Riconosco a Diritto di critica anche la sua apertura sui più scottanti temi internazionali, che spesso in Italia sono coperti dal bla bla bla politichese…
“L’idea è esattamente quella: dire ciò che altri per eccessivo politichese non direbbero. La controindicazione è l’essere emarginati perché in Italia o ti schieri o sei scomodo. E i gruppi di potere sono tanti: gli amici della magistratura, delle banche, della destra, della sinistra, ecc..”
Però quando parla Beppe Grillo contro i giornalisti, tu ti schieri sempre con la caregoria alla quale appartieni. Vuoi spiegare ai lettori di LiberoReporter perché ce l’hai tanto con Grillo?
“Perché propone se stesso come unica fonte di informazione abbattendo tutte le altre. Questa non è democrazia. Che il sistema informativo italiano abbia pesanti difetti è evidente, ma non è auspicando la fine dell’informazione diversa da quella grillina che si aiuta e si sostiene la democrazia.
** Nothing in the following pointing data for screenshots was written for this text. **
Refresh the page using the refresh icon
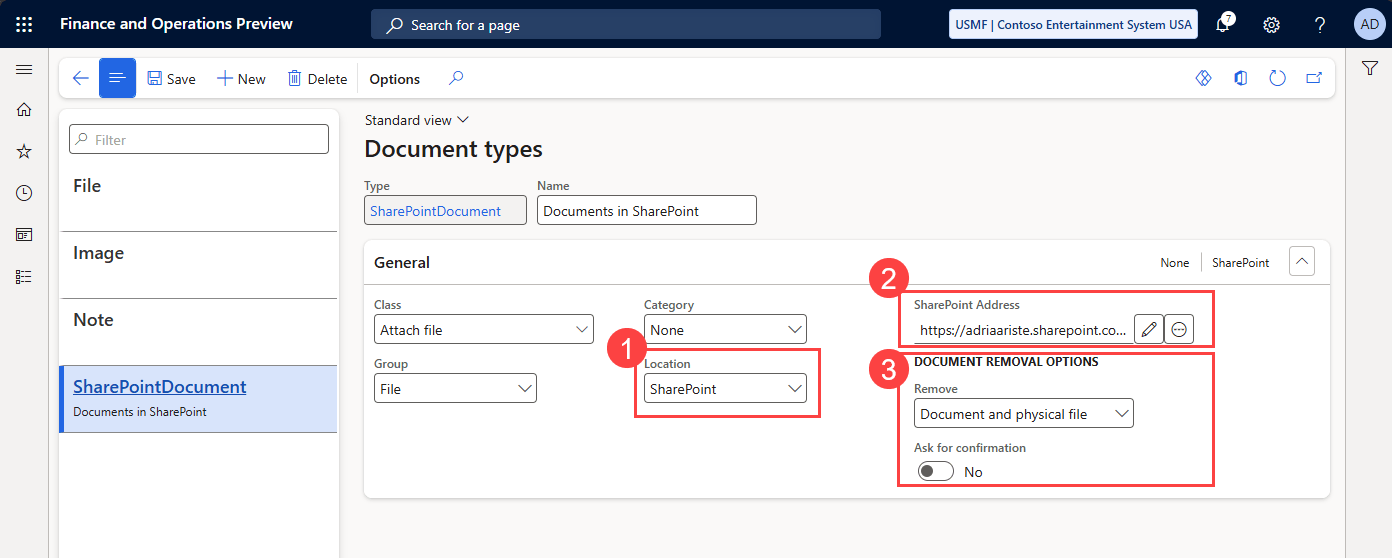 click(x=1277, y=79)
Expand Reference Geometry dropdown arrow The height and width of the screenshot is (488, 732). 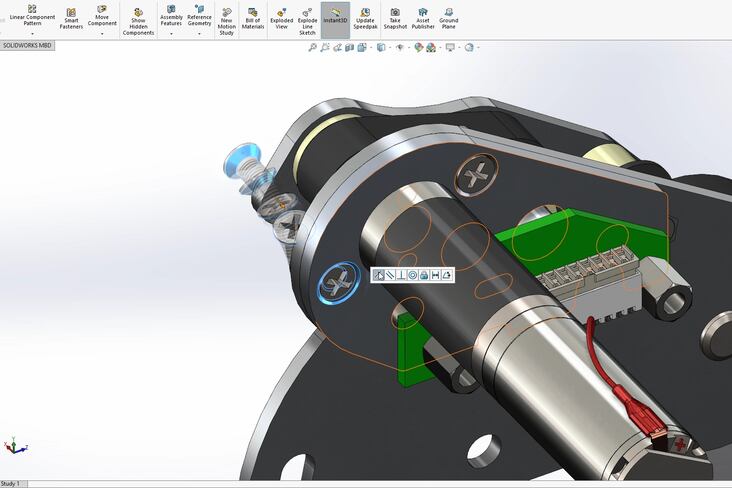199,34
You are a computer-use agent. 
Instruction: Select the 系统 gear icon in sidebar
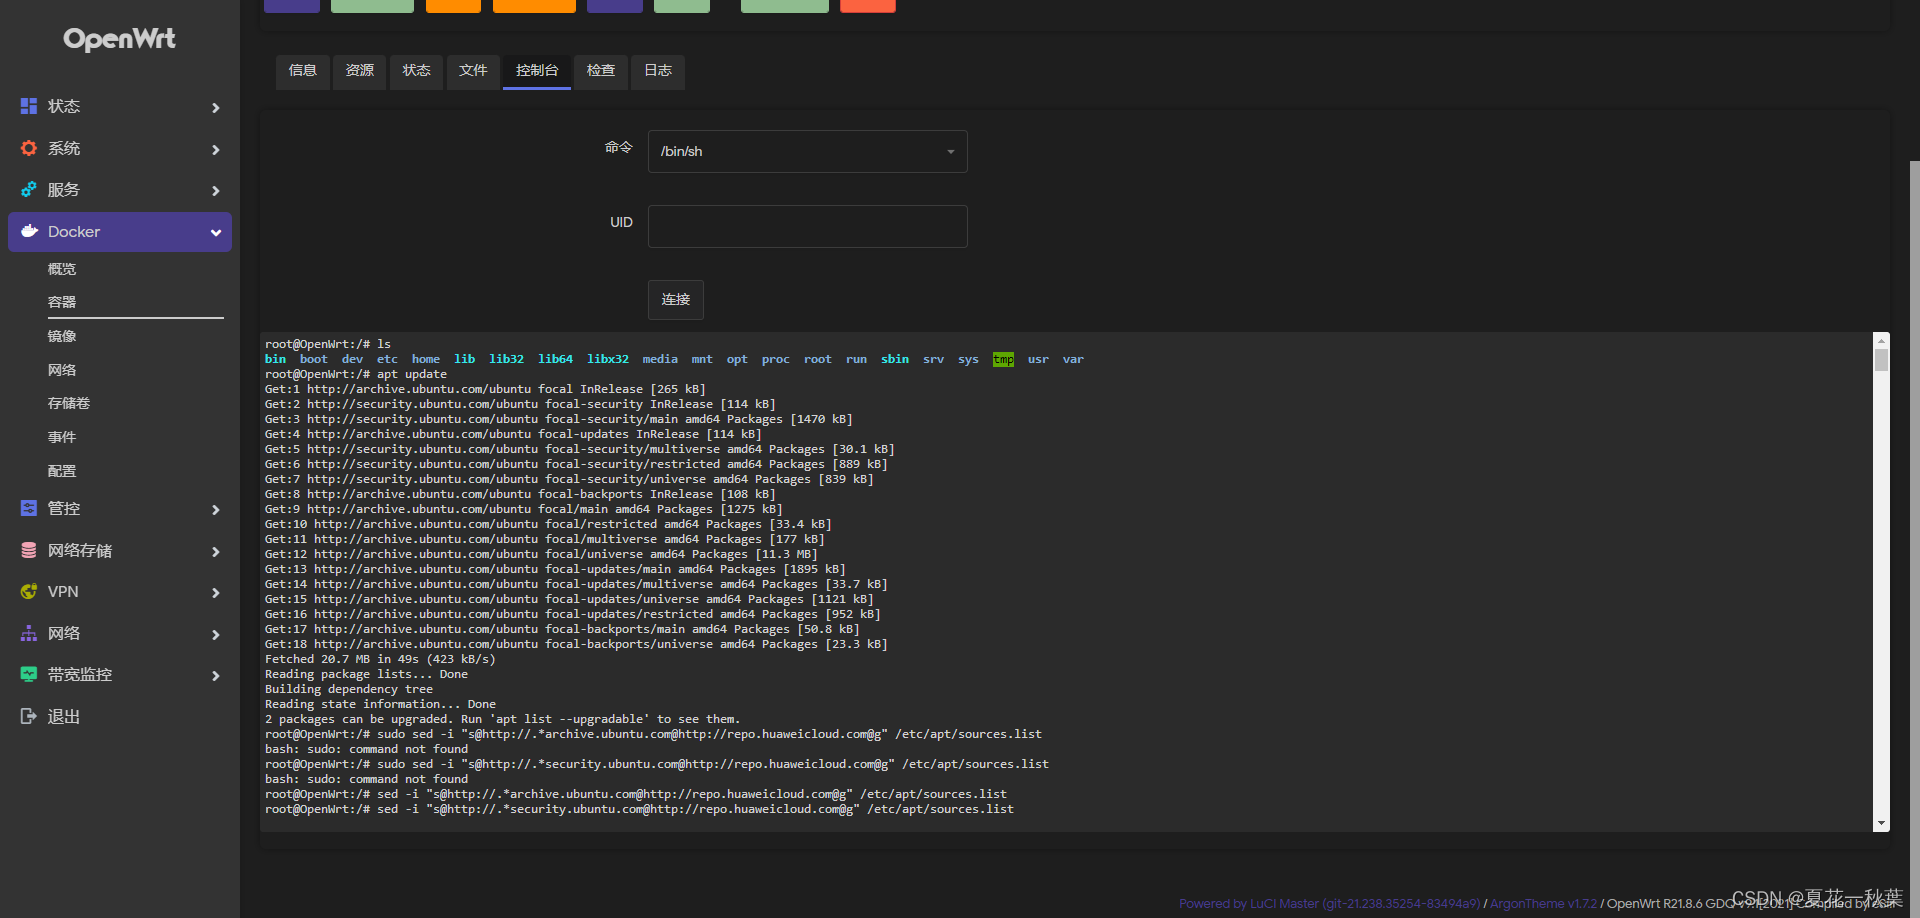pos(28,148)
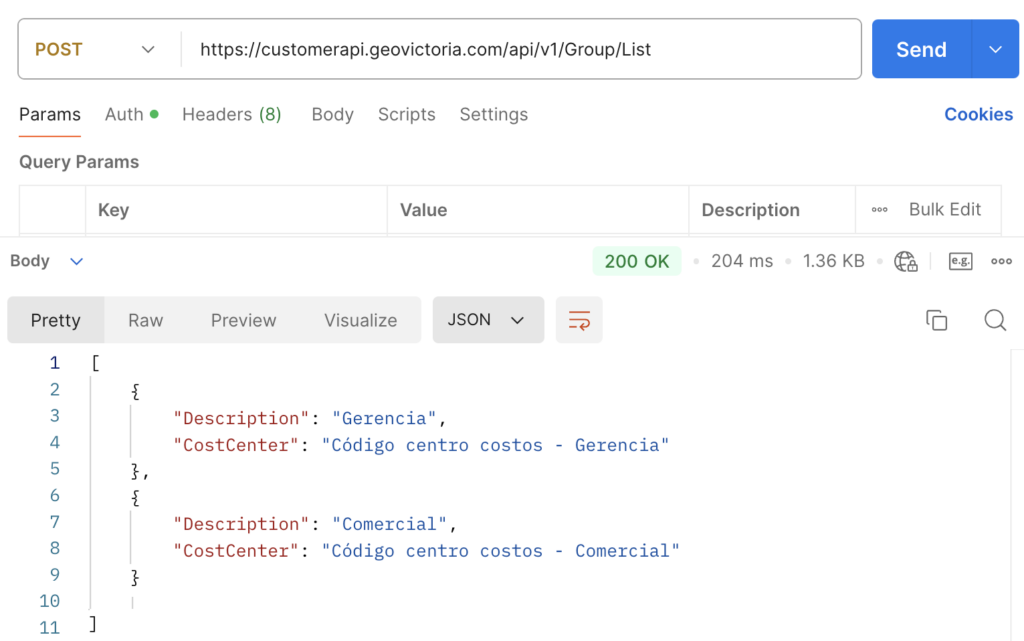Switch to the Headers (8) tab
This screenshot has height=641, width=1024.
231,114
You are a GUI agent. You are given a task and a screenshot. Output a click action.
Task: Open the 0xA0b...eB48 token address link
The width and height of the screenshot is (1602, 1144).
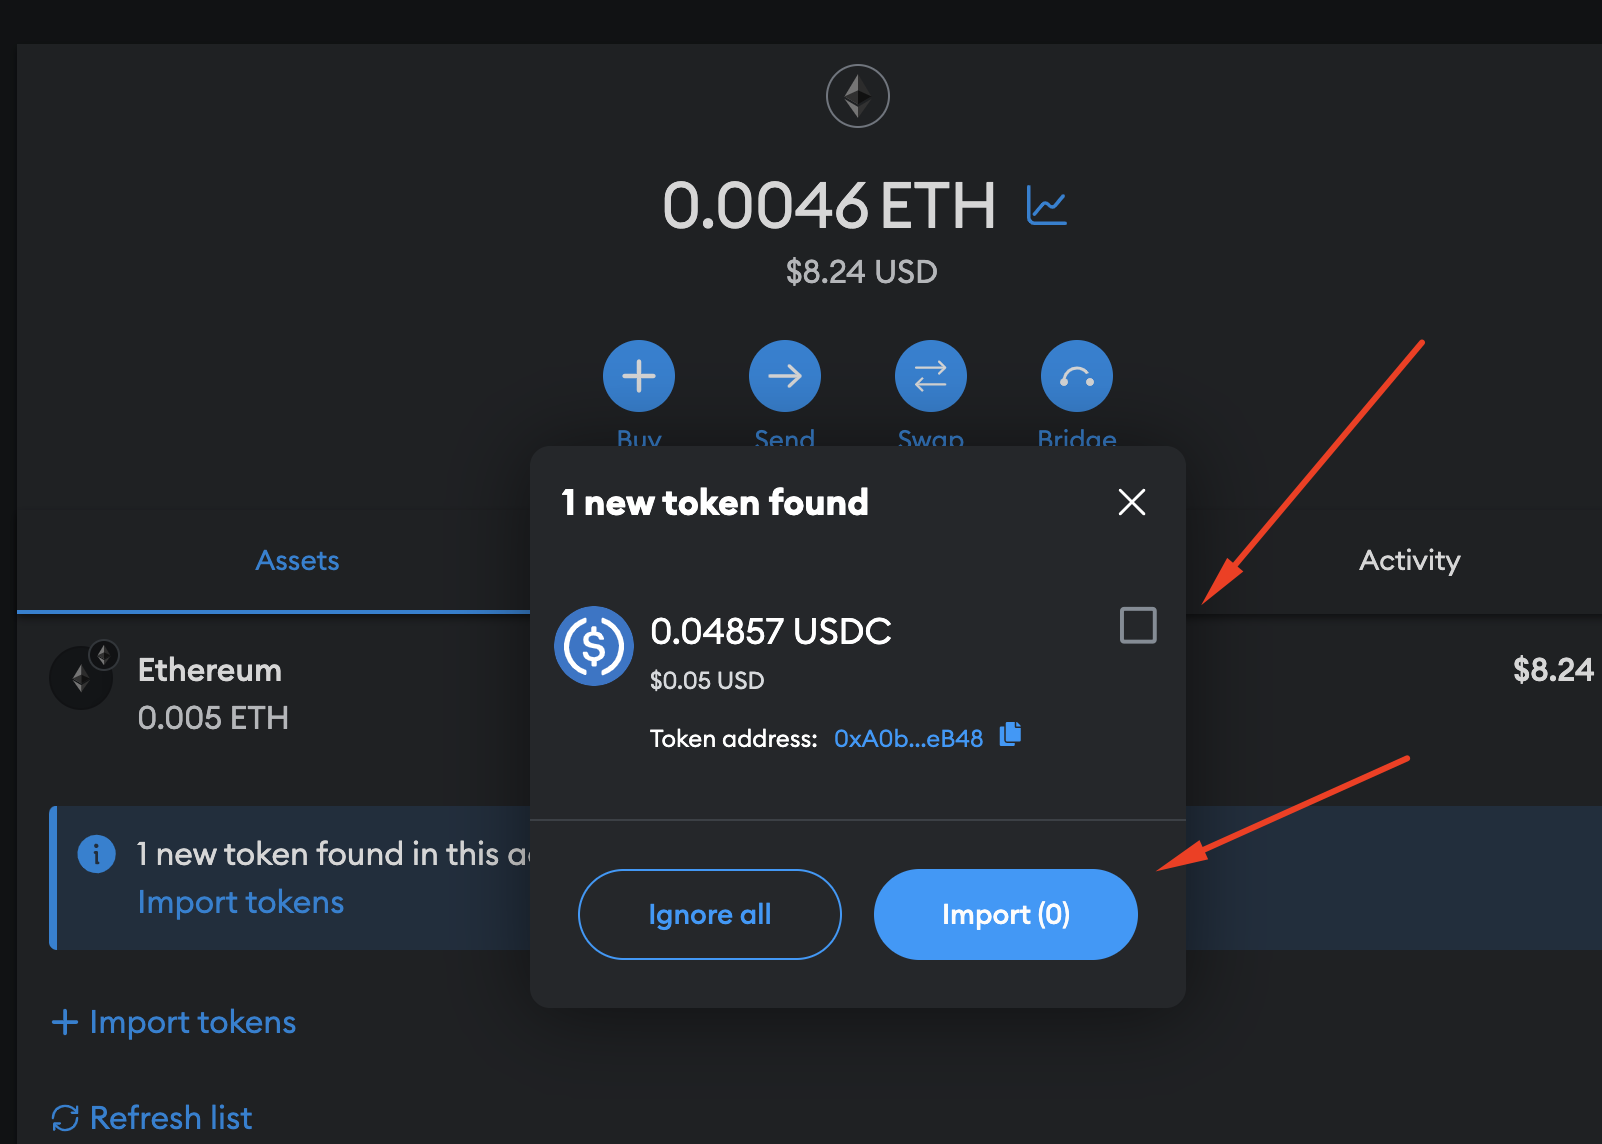coord(908,737)
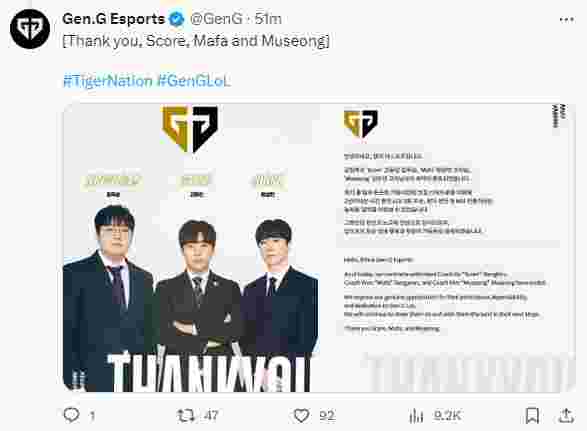Screen dimensions: 587x431
Task: Click the reply speech bubble icon
Action: pos(71,415)
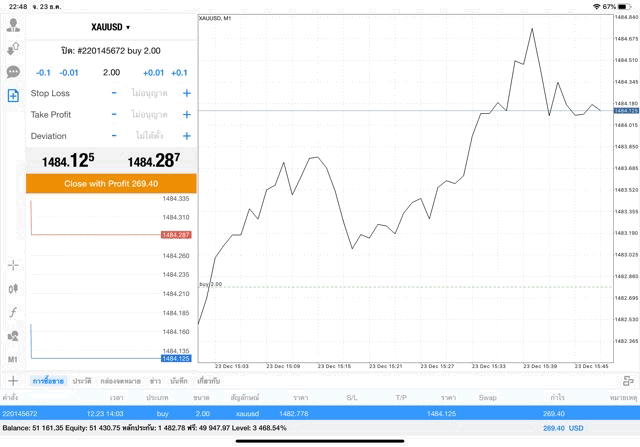Screen dimensions: 640x447
Task: Expand the XAUUSD symbol dropdown
Action: (x=110, y=27)

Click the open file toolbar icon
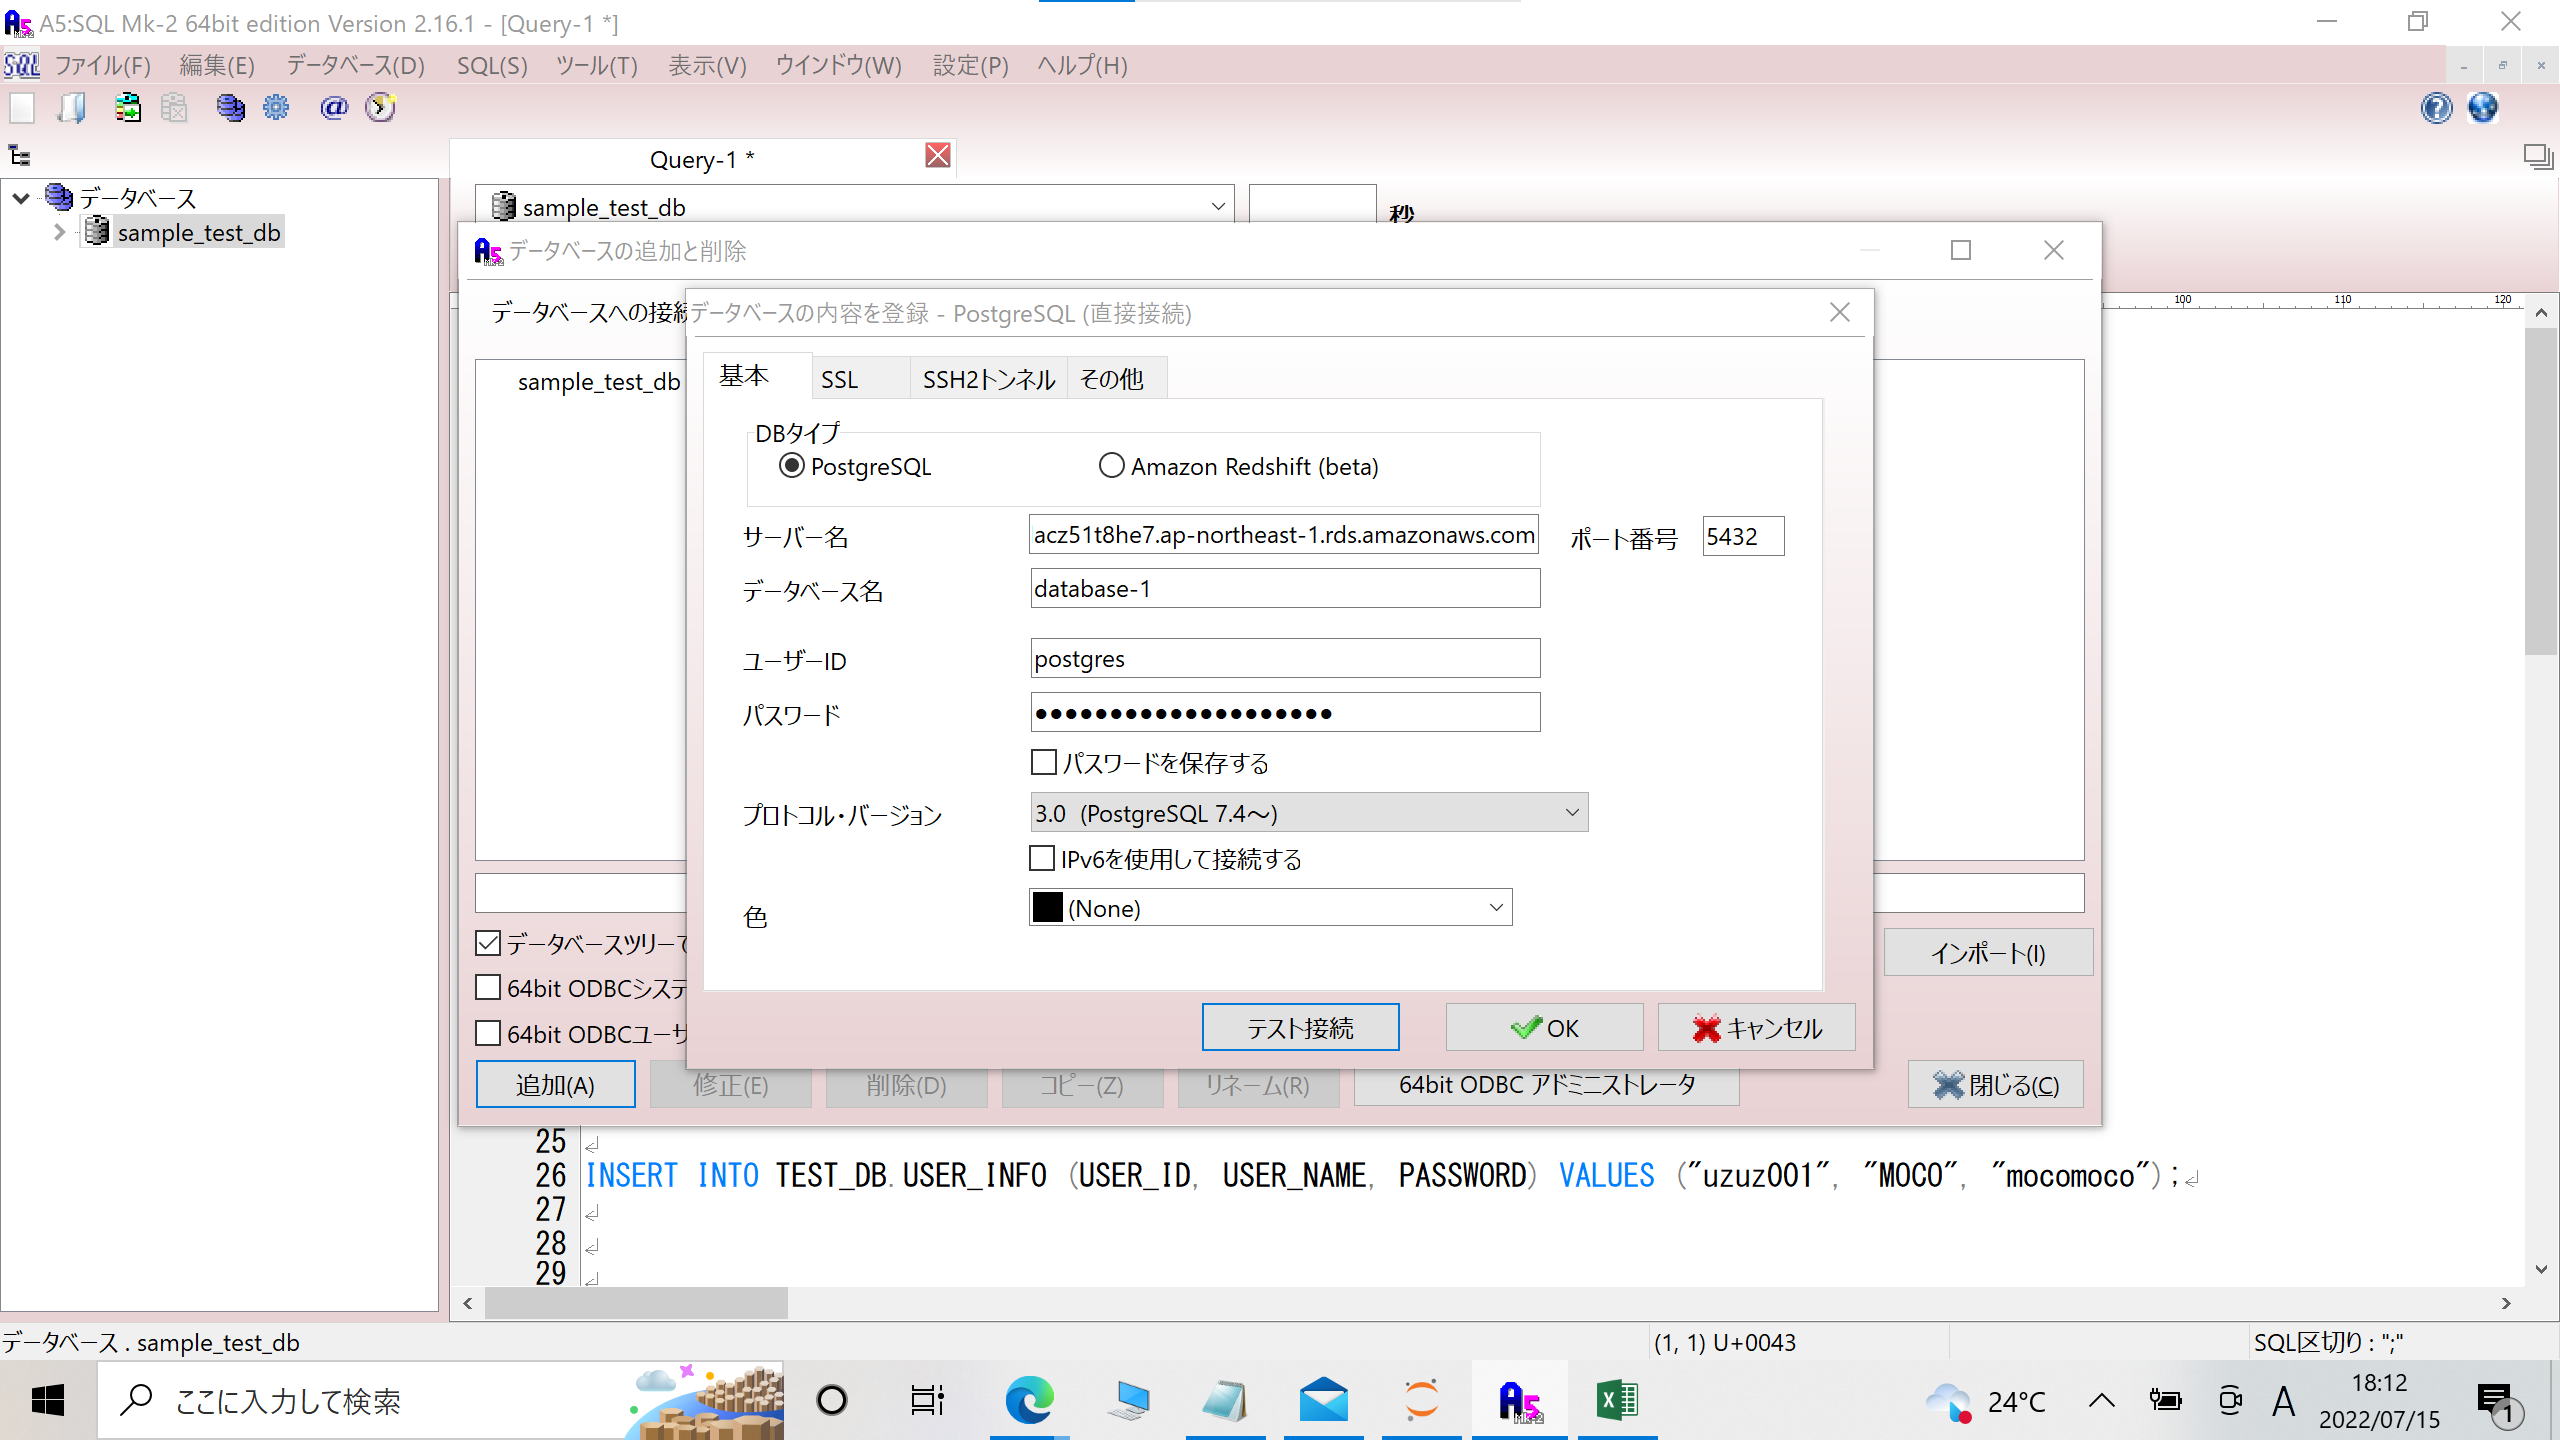pos(70,107)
Non è puntando il dito contro “il giornalista del giorno” che si migliora. Ma a Grillo questo fa comodo. Lui, con il suo blog pieno zeppo di annunci pubblicitari, spot spesso in controtendenza con quanto affermato poi dal comico…”
Quando penso ad un giovane giornalista del tuo valore, che, nonostante tutto, non ha lasciato la sua patria, a volte mi viene in mente quel professore universitario che consiglia al giovane protagonista de “La meglio gioventù” di andarsene all’estero, perché l’Italia ormai è un paese morto.
Che pensi della totale mancanza di una politica per l’occupazione e la valorizzazione dei giovani, nonostante tutti gli auspici a vuoto di Re Giorgio?
“L’occupazione è una tematica buona per la campagna elettorale. Così come la retorica sui giovani, sull’immigrazione e sul sociale. Tutti ne parlano ma nessuno fa mai nulla di concreto. I giovani in Italia sono abbandonati a loro stessi e lottano, giorno dopo giorno, con le difficoltà relative all’impiego lavorativo. E fin troppe sono le menti pur valide ridotte alla depressione per mancanza di attività.”
E tu perché non l’hai lasciato il tuo paese? Non dirmi che non conosci abbastanza bene l’inglese!
“Perché in fondo credo ancora nell’Italia. O forse ci ho creduto troppo a lungo e a 33 anni è troppo tardi per reinventarsi altrove.”